Rebecca Salazar
Amazonia
Is there a word for grieving
the destruction of an ecosystem
that has kept you breathing
that has stood for untold generations
of the ancestors you wish you got to know
It seems foolish to discuss nature w/o talking about endemic poverty which seems foolish to discuss w/o talking about corporations given human agency which seems foolish to discuss w/o talking about colonialism which seems foolish to discuss w/o talking about misogyny
the cure for my traumatic sexual dysfunction
is medicine that causes sexual dysfunction
and my rapist just became a father
as fascists burn the land i long for
the country i live in sends matches,
buys pipelines, subsidizes mines
that bow to bolsonaro and burn forests,
displace mountains, un-inter the land’s
soft-buried kin to mine for gold
what is it to care humanly without thinking that humans are the most important things in the picture?
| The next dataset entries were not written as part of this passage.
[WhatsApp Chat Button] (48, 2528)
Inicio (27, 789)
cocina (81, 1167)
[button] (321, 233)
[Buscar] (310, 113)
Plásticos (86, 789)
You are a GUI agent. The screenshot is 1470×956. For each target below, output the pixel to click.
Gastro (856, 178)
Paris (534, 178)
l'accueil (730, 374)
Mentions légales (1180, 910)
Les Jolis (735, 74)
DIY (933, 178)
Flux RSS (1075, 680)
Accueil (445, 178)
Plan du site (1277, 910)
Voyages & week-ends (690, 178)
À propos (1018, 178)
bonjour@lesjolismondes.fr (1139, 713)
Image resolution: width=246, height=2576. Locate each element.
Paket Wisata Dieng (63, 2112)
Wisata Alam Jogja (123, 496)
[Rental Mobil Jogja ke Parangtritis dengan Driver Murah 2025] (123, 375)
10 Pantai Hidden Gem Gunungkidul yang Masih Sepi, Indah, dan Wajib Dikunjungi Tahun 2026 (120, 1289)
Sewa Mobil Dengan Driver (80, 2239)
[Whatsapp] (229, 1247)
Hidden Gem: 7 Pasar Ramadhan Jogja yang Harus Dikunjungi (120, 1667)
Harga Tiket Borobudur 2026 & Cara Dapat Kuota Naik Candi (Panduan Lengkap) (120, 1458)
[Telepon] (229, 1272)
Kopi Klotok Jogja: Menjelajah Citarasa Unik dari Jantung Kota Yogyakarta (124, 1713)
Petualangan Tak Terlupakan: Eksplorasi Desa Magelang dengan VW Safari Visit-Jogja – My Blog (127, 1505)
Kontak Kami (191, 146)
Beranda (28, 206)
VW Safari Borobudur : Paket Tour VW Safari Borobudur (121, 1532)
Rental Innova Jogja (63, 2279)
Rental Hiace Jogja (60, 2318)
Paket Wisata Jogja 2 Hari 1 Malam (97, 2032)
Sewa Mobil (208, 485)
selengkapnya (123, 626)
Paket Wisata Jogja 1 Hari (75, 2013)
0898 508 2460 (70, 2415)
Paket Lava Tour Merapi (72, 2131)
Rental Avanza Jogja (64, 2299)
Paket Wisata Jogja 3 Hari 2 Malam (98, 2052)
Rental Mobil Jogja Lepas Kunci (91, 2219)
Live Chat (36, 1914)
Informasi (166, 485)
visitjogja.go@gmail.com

there are brown kids in concentration camps
brown men in concentration camps
brown women who are forced to drink from toilets
since they aren’t given water in the concentration camps
and queers in concentration camps or killed
before they’re thrown in concentration camps
i don’t have children but the children
in the cages look like me and come from places
like my family is from, could be a million
distant cousins i can’t reach, will never meet
the wrong amazon is burning / and the wrong ICE is melting
it is 2019 there are rapists and nazis
it is 2019 there are rapists and nazis in office
it is 2019 there’s a rapist/nazi on campus
and the human rights office can’t help me,
it would contravene his rights
never again is now
hear it: never again is now
i don’t want children—how could I
when being human is not long for us
and when a brown face
is a sentence waged in melanin
white folks keep saying genocide
is too heavy a word
when they’re not burning with its weight
some of us cannot afford to theorize in splendid isolation while the death and devastation continue
i don’t want children
and my family is worried i will change my mind
when i grow old leaving no future generations,
but i'm worried that i won’t survive, myself
and once, I birthed a dead thing,
not a child, but a flesh and tooth omen
when my cousins choose to birth
new generations they do not
do so to feed children
to cages. our futurity
is not a crime futurity is not
a crime futurity is not a crime
my body is a series of refusals
I try to survive my sick body on Wolastoq land
and offer what i can to heal this river
and the people who protect her
offer what i cannot reach to give
the land my body comes from
while its rivers blaze with fire
once whiteness has destroyed my home
once amazonia has burned,
i have to live to nurse our ghosts
Biography
Rebecca Salazar (she/they) is a writer, editor, and community organizer living on the unceded territory of the Wolastoqiyik. Published works include sulphurtongue (McClelland & Stewart), the knife you need to justify the wound (Rahila’s Ghost) and Guzzle (Anstruther). Salazar edits for The Fiddlehead and Plenitude magazines, and co-hosts Elm & Ampersand podcast.
Notes
Sources for italicized passages: (1) from Tommy Pico’s Nature Poem (2) from Alexis Shotwell’s Against Purity (3) from tweets by @krzyzis and @RasBabaO, respectively (4) slogan of Never Again Action, a group of Jewish organizers mobilizing against the persecution of migrants in the US by ICE (5) from an essay on environmental racism by Dorceta Taylor (6) from another of the author’s poems.